For priests, at least, the hardest part of the new translation has been the opening prayers of the Mass. We knew this would be the case. The new prayers are longer and more complex. But, in my opinion they are also much richer and better able to challenge us spiritually and theologically. The old prayers were much simpler and more direct, but simpler was sometimes, in my opinion, poorer and weaker. They must be proclaimed slowly, phrase by phrase, and listened to attentively.
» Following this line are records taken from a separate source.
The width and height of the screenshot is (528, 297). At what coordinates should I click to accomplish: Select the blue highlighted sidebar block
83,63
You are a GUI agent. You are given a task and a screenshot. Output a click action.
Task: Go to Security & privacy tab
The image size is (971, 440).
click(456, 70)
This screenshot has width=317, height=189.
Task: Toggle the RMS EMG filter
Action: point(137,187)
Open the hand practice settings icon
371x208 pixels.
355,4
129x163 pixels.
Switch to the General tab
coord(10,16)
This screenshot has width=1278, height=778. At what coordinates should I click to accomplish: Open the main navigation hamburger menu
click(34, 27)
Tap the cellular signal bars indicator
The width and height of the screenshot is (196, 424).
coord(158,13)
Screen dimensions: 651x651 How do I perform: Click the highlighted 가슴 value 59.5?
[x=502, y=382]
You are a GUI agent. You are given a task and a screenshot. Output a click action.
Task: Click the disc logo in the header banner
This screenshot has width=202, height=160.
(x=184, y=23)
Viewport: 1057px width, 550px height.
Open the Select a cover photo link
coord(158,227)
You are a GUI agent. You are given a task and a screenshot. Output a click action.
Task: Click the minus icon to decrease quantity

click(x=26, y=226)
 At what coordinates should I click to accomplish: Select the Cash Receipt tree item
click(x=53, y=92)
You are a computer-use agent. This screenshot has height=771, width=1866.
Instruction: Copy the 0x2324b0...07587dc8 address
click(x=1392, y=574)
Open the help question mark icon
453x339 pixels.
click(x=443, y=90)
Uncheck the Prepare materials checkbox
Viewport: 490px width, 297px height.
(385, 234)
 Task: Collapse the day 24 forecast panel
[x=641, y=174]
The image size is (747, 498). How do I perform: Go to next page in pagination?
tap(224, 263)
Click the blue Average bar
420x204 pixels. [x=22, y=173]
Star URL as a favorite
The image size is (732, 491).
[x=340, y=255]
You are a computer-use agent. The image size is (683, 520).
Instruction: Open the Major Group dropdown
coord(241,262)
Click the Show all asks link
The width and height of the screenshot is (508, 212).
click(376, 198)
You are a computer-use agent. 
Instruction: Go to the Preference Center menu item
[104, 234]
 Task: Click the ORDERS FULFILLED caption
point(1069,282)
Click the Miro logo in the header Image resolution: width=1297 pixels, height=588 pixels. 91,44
I thought it might be helpful to put a couple new translations side-by-side with the old translations. I chose the opening prayers of the Third Sunday of Advent, which has just gone by, and Holy Family Sunday which, depending on when you read this, is coming up.
Third Sunday of Advent
The Former Translation
Lord God, may we, your people, who look forward to the birthday of Christ, experience the joy of salvation and celebrate that feast with love and thanksgiving. We ask this through our Lord Jesus Christ, your Son, who lives and reigns with you and the Holy Spirit, one God, for ever and ever.
The New Translation
O God, who see how your people faithfully await the feast of the Lord’s Nativity, enable us, we pray, to attain the joys of so great a salvation and to celebrate them always with solemn worship and glad rejoicing. Through our Lord Jesus Christ, your Son, who lives and reigns with you in the unity of the Holy Spirit, one God, for ever and ever.
I like “faithfully await” over “look forward,” because our waiting is truly an act of faith. I like the “Lord’s Nativity” better than “birthday” which seems almost insipid. We are not celebrating Jesus’ birthday, just one more birthday after 2000 years of them, we are celebrating the awesome mystery of the Incarnation, the Word made flesh. “Solemn worship and glad rejoicing” is much expressive than simply “love and thanksgiving.”
Holy Family Sunday
Father, help us to live as the holy family, united in respect and love. Bring us to the joy and peace of your eternal home.
O God, who were pleased to give us the shining example of the Holy Family, graciously grant that we may imitate them in practicing the virtues of family life and in the bonds of charity, and so, in the joy of your house, delight one day in eternal rewards.
We really would not want “to live as the holy family”: we like electricity, central heating, and indoor plumbing. But they can serve as a “shining example.” “United in respect and love” is not as strong and too brief, in my opinion, compared to “practicing the virtues of family life and in the bonds of charity.”
So, yes, the prayers are longer and more complex, harder to proclaim, and harder to hear. But proclaimed and heard with real attention, they can enrich us.